How to run tasks in a shell?

By default, all tasks run in a shell, based on the task's shell option, as demonstrated below:

# Runs in a shell
command: 'some-command-on-path'

# Custom shells
command: 'bash -c some-command'
shell: false
command: 'pwsh.exe -c some-command'
shell: false

Can we run other languages?

Yes! Although our toolchain only supports a few languages at this time, you can still run other languages within tasks by setting their platform to "system". System tasks are an escape hatch that will use any command available on the current machine.

# Ruby
command: 'rubocop'
platform: 'system'
command: 'phpunit tests'
platform: 'system'

However, because these languages are not supported directly within our toolchain, they will not receive the benefits of the toolchain. Some of which are:

  • Automatic installation of the language. System tasks expect the command to already exist in the environment, which requires the user to manually install them.
  • Consistent language and dependency manager versions across all machines.
  • Built-in cpu and heap profiling (language specific).
  • Automatic dependency installs when the lockfile changes.
  • And many more.

JavaScript ecosystem

Can we use package.json scripts?

We encourage everyone to define tasks in a moon.yml file, as it allows for additional metadata like inputs, outputs, options, and more. However, if you'd like to keep using package.json scripts, enable the node.inferTasksFromScripts setting.

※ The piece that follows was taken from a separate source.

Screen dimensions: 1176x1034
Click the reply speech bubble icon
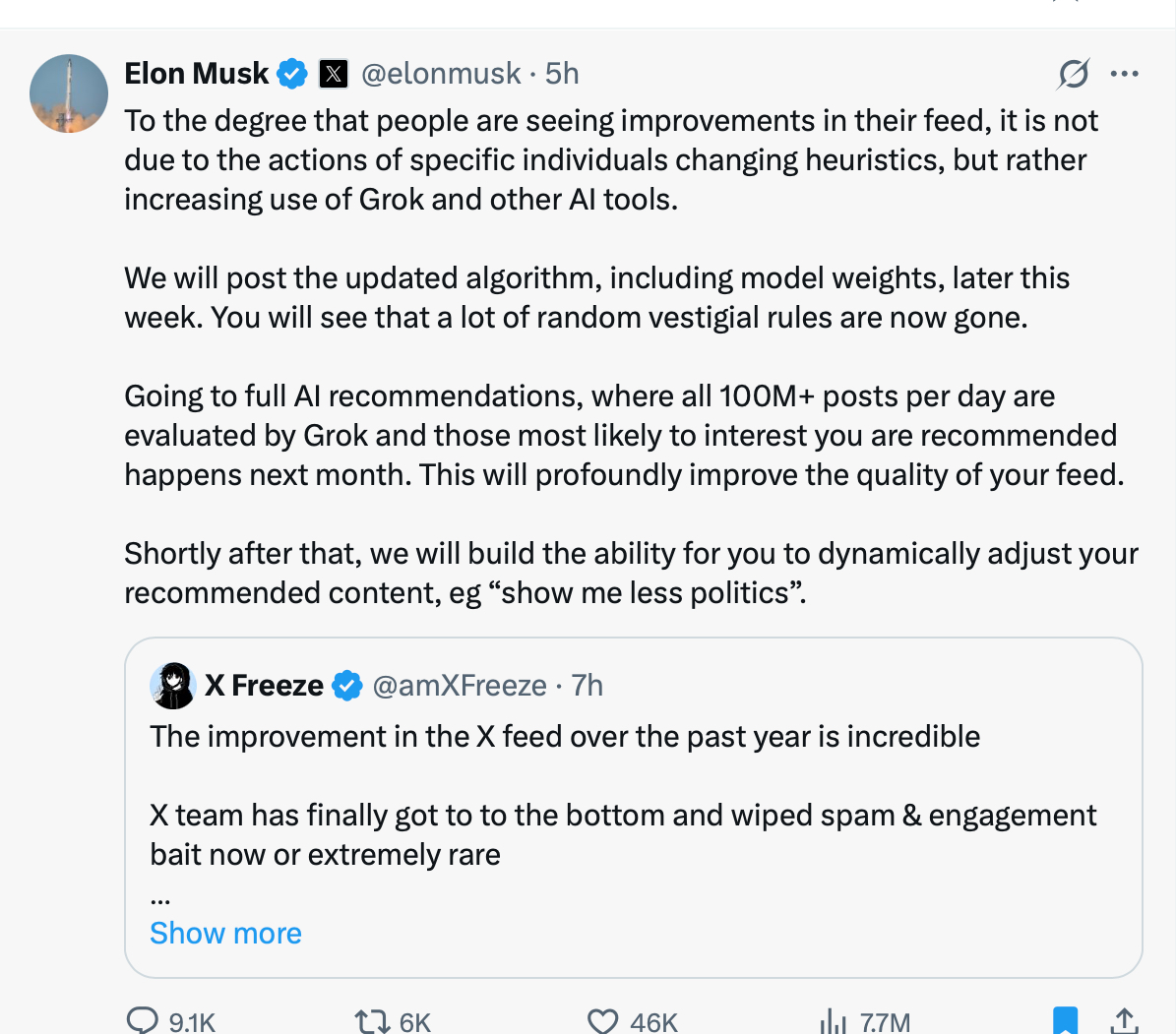point(143,1020)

View the official documentation for more information on this approach, including risks, disadvantages, and caveats.

Can moon version/publish packages?

At this time, no, as we're focusing on the build and test aspect of development. With that being said, this is something we'd like to support first-class in the future, but until then, we suggest the following popular tools:

Why is npm/pnpm/yarn install running twice when running a task?

moon will automatically install dependencies in a project or in the workspace root (when using package workspaces) when the lockfile or package.json has been modified since the last time the install ran. If you are running a task and multiple installs are occurring (and it's causing issues), it can mean 1 of 2 things:

  • If you are using package workspaces, then 1 of the project's triggering the install is not listed within the workspaces field in the root package.json (for npm and yarn), or in pnpm-workspace.yml (for pnpm).
  • If the install is triggering in a non-JavaScript related project, then this project is incorrectly listed as a package workspace.
  • If you don't want a package included in the workspace, but do want to install its dependencies, then it'll need its own lockfile.


How to resolve the "version 'GLIBC_X.XX' not found" error?

This is typically caused by running moon in an old environment, like Ubuntu 18, and the minimum required libc doesn't exist or is too old. Since moon is Rust based, we're unable to support all environments and versions perpetually, and will only support relatively modern environments.

There's not an easy fix to this problem, but there are a few potential solutions, from easiest to hardest:

  • Run moon in a Docker container/image that has the correct environment and libs. For example, the node:latest image.
  • Upgrade the enviroment to a newer one. For example, Ubuntu 18 -> 22.
  • Try and install a newer libc (more information).